(Document and screenshot pointing records)

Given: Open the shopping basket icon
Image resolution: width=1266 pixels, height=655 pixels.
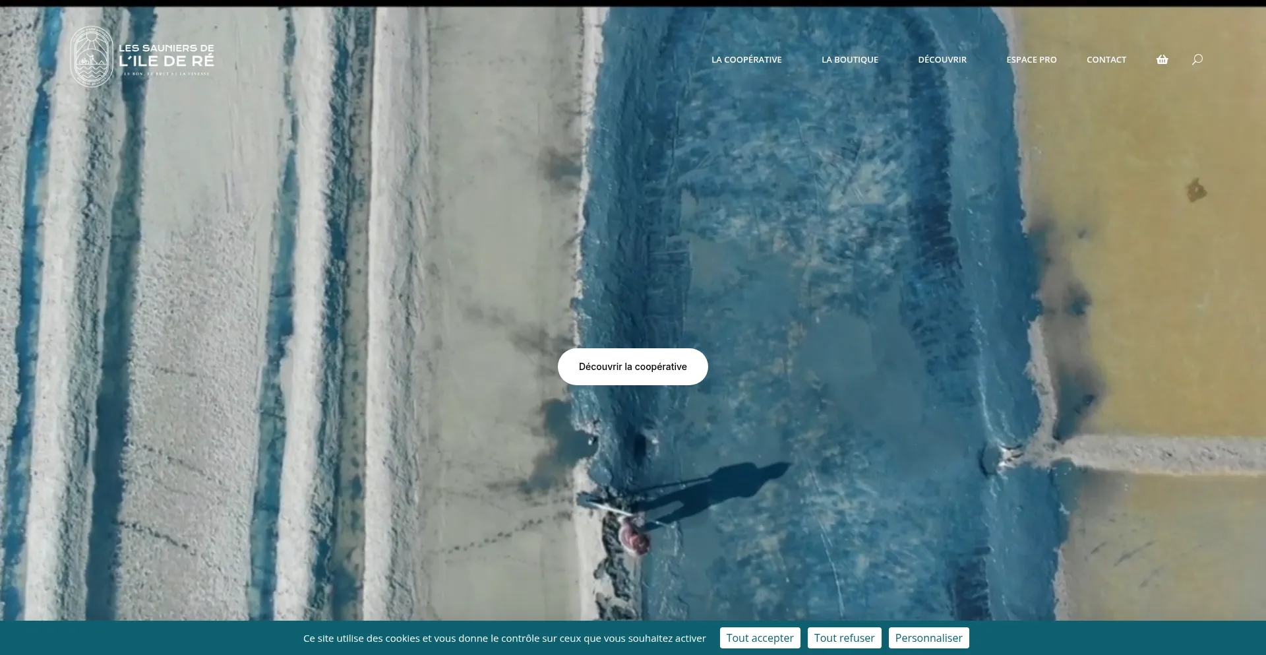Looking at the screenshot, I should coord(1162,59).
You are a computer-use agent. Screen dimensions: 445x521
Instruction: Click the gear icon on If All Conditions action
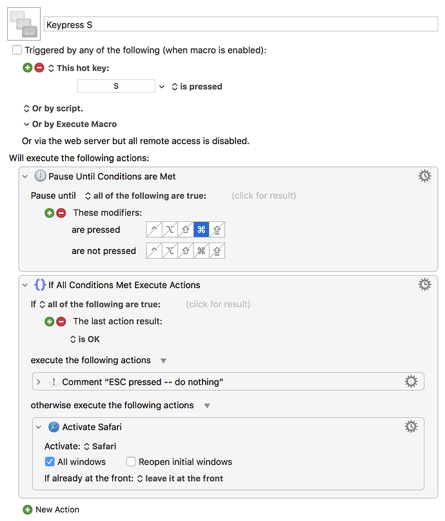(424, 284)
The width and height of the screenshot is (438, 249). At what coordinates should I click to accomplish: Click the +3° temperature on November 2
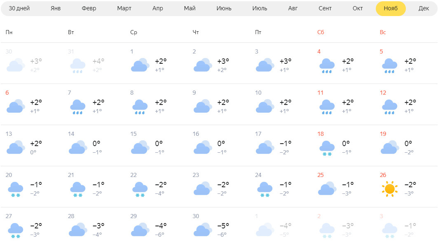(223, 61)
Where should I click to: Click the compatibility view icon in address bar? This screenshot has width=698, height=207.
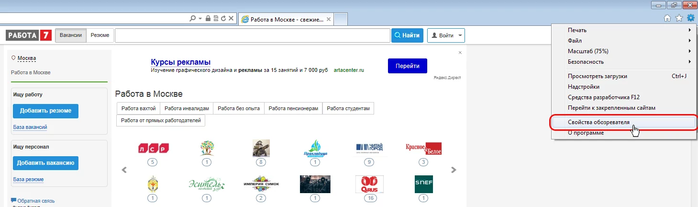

**EXERCISE AIM:**
Please copy the records above word for word, leaving out the pictures.

**TASK RESPONSE:**
Given: Open the shopping basket icon
Image resolution: width=1266 pixels, height=655 pixels.
Looking at the screenshot, I should coord(1162,59).
You are a computer-use agent. Screen dimensions: 445x521
Instruction: Click the gear icon on If All Conditions action
(424, 284)
The width and height of the screenshot is (438, 249). At what coordinates should I click to accomplish: Click the +3° temperature on November 2
(223, 61)
Where should I click to: Click the compatibility view icon in address bar? This screenshot has width=698, height=207.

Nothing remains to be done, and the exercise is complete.